Dicen que algunas almas están destinadas a encontrarse. Que, sin importar el tiempo ni la distancia, en algún punto del camino se cruzarán como si el universo mismo las guiara de manera imperceptible.
Lee Da-Hye no creía en el destino. Para ella, la vida era una sucesión de momentos fugaces, decisiones pequeñas que terminaban formando un todo. Sabía apreciar la belleza en lo cotidiano: el reflejo de la ciudad sobre el asfalto mojado, la luz dorada del atardecer acariciando los rostros de los transeúntes, la risa sincera de un extraño en medio del bullicio. La fotografía era su manera de atrapar esos instantes, de congelar la emoción efímera en un cuadro eterno. Pero, por más imágenes que capturara, siempre había algo que se escapaba, un sentimiento que no lograba encuadrar.
Hwang Hyunjin, en cambio, veía el mundo a través de colores y trazos.
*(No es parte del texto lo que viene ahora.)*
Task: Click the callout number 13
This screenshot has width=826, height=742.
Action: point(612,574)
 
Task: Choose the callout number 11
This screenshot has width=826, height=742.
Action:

Su vida estaba hecha de pinceladas sobre lienzo, de movimientos que hablaban cuando las palabras fallaban. Creía que cada persona tenía una esencia única, algo que solo podía ser capturado con la mirada correcta. Pero, en todos los rostros que intentó plasmar, siempre sintió que algo le faltaba. Como si la obra que realmente buscaba aún no hubiera llegado a su vida.
Eran dos caminos paralelos. Dos artistas que, sin saberlo, llevaban tiempo buscando la pieza que les faltaba.
Y entonces, en una noche fría de invierno, se encontraron.
Ella vio en él una imagen imposible de olvidar.
Él la miró como si finalmente hubiera encontrado los colores exactos para completar su cuadro.
Y, a partir de ahí, nada volvió a ser igual.